Friday, July 22

47pc investors dependent on savings tools’ income: Study

Express (July 22, 2011)

Forty seven per cent investors in gilt-edged (or government) savings instruments are highly dependent on incomes, coming as rates of return on such savings tools to bear their livelihood cost, reveals a study report of Bangladesh Bank (BB).

Lower and middle income groups in the society are the major buyers of savings instruments, considering the investment a risk-free venture, the report, first of its kind, said.

The BB in its report strongly suggested to the government to introduce separate savings schemes for the retired service holders in the private sector, the elderly people and the widows to shield themselves from the rising cost of living. It recommended for higher rates of interest on the proposed schemes than those of the existing ones. The returns coming from the new tools as incomes should be tax-exempted, the report added.
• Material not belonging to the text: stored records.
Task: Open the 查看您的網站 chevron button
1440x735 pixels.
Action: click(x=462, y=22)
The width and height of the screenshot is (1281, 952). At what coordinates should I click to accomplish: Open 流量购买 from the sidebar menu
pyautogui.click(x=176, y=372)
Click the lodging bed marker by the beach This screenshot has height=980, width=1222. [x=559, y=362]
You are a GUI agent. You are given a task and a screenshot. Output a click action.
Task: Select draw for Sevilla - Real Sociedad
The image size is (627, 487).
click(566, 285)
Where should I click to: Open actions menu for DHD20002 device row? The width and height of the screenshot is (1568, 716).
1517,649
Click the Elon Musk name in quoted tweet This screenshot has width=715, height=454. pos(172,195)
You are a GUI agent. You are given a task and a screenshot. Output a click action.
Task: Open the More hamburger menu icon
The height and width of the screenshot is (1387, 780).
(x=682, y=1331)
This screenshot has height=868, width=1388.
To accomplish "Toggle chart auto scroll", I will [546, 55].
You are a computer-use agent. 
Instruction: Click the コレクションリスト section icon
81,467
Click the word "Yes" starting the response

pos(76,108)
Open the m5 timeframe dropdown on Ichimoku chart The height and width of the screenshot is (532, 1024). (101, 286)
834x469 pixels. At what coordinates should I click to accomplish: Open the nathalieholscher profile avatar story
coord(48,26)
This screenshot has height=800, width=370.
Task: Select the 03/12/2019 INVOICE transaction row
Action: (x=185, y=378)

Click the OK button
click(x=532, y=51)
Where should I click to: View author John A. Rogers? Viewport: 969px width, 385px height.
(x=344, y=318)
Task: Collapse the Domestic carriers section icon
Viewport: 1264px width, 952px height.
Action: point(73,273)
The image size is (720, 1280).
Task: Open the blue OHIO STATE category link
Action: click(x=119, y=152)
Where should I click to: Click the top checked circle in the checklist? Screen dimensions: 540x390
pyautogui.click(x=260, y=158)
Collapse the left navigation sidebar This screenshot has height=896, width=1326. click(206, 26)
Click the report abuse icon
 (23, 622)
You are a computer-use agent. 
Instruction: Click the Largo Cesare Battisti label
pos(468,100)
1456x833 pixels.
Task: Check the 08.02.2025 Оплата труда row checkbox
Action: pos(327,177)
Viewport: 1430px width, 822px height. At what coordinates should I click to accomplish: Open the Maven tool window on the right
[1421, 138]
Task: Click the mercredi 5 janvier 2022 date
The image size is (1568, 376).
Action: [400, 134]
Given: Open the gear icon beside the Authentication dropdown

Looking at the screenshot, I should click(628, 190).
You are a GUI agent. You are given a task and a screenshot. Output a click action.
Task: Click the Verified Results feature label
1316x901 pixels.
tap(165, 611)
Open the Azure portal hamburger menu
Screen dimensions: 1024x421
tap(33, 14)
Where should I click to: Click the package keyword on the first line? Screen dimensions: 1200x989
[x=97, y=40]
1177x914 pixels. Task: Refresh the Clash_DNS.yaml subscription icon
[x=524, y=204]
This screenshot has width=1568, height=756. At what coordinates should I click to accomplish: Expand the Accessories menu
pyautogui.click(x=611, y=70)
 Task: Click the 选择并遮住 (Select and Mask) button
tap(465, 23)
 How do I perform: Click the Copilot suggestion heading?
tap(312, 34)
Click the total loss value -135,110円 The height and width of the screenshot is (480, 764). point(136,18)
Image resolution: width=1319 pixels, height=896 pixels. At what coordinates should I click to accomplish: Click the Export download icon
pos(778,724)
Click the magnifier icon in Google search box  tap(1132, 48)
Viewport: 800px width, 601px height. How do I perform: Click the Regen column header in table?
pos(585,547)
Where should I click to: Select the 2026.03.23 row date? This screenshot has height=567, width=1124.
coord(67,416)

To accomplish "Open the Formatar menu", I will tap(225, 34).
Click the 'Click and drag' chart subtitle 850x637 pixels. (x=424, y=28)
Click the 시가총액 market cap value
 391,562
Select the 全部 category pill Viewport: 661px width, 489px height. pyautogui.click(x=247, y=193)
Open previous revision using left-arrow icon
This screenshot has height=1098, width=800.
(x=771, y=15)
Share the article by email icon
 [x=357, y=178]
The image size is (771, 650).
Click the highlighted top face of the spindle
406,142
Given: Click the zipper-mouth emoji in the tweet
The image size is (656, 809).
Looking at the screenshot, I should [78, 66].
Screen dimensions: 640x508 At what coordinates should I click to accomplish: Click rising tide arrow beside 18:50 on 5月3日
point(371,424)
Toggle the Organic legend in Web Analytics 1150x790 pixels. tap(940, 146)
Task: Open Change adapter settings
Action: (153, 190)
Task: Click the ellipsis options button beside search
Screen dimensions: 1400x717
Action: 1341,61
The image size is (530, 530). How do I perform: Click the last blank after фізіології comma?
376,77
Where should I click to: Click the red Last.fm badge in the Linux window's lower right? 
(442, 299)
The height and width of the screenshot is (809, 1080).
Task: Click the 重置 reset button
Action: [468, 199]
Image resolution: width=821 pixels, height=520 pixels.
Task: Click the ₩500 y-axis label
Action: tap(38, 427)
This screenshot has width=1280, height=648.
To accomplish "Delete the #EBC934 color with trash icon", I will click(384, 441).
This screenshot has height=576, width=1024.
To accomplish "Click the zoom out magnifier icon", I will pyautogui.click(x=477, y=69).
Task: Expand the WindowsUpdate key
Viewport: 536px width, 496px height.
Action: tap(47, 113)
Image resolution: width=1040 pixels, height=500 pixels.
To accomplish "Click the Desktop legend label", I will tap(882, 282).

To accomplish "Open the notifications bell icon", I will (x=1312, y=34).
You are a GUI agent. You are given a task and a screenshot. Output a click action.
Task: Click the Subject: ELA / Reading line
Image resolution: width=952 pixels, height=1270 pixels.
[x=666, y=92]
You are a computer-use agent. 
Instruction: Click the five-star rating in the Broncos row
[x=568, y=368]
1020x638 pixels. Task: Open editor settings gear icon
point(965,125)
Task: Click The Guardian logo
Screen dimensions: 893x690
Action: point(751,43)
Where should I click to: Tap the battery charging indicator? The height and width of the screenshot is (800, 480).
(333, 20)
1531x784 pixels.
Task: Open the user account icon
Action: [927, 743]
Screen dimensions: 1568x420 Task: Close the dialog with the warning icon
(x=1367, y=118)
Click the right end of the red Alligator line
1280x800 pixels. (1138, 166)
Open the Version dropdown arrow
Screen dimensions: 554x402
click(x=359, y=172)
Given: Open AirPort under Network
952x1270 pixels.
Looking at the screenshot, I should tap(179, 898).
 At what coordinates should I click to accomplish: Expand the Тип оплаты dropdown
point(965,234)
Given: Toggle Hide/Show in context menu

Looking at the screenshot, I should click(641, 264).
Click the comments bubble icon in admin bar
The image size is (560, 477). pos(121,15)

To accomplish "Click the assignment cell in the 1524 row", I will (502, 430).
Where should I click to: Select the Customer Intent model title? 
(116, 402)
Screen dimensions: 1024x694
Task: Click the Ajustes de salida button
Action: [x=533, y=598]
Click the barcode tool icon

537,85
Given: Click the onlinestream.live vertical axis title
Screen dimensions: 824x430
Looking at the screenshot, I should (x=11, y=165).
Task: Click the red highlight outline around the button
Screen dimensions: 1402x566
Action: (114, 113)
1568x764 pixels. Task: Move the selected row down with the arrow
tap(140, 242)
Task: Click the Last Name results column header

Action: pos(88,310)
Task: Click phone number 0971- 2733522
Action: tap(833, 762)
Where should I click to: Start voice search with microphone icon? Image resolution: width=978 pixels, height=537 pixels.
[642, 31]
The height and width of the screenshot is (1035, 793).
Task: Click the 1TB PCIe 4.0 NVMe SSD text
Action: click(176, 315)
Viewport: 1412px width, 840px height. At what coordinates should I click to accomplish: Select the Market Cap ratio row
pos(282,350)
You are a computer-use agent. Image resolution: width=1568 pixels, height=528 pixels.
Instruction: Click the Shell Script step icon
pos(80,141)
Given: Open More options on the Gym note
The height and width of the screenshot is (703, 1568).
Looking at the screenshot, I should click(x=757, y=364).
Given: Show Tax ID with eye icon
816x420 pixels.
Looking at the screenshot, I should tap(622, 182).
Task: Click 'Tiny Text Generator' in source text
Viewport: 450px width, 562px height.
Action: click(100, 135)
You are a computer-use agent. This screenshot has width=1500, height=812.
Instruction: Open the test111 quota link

The study report, styled "sample survey on socio-economic characteristics of investors of savings instruments," has recently been submitted to the Ministry of Finance (MoF).

The survey was conducted on 1336 individuals in seven administrative divisions of the country.

The survey found 52.5 per cent of savings instruments buyers are males and the rest 47.5 per cent are females.

According to the report, buyers of three monthly Sanchaypatras (saving certificates) were the highest in number in 2010 as 86,468 individuals bought the instruments out of a total of 1,61,456 investors in all government savings certificates in the same year.

Investors in Dhaka district were the highest in number or 15.3 per cent of total investors in 2010, followed by 15 per cent in Chittagong district, 14.10 per cent in Sylhet, 13.40 per cent in Bogra, 12 per cent in Khulna, 11.2 per cent in Barisal, 10.5 per cent in Rajshahi and 8.5 per cent in Rangpur.

The highest portion of Sanchaypatra buyers, which is 42.09 per cent, are aged between 40 and 56 years, 35 per cent buyers are above 57 years old and 22.1 per cent are below 40 years, the report stated.

Of the buyers, 76 per cent are Muslims, 21.90 per cent, Hindus, 1.6 per cent, Buddhists and 0.6 per cent, Christians, the BB report said.

Of the total investors, 34.1 per cent are housewives, 25.1 per cent, retired persons and 21.5 per cent, service holders (public servants seven per cent, private service 5.7 per cent, bankers 2.1 per cent and teachers 5.7 per cent).

The majority of the investors -- 83.5 per cent -- in urban areas and the rest 16.5 per cent live in rural areas, according to the findings of the report.

Average family members of an investor is 4.68, while 14.2 per cent of the investors have no bank account.

Elaborating, the study report said 23 per cent income of a family, which is invested in Sanchaypatrays, comes from such savings instruments. Incomes of those elderly people who invested in savings certificates, make up 31 per cent of their total income and 29 per cent income of women comes from the same investment.

The BB report suggested to the government to raise the rates of return on different savings tools so that the government can lessen its huge bank borrowing and address its crowding-out effects on the private sector.

"We strongly feel that government should not frequently change the rates of return and taxes on savings tools so that lower and middle income groups in the society can invest in such certificates to bear their expenses," a top BB official, who was involved in preparing the study report, said.

A high official in the MoF said they have taken the report seriously and a policy on savings instruments will be finalised prudently in the near future.

He, however, said some minor changes have already been brought about in the current fiscal budget through increasing the rates of returns on saving certificates and slashing the tax at source on incomes from them.

About introducing separate schemes for a number of vulnerable groups, as recommended by the BB report, he said, "This recommendation might be taken into account in the budget for the next fiscal."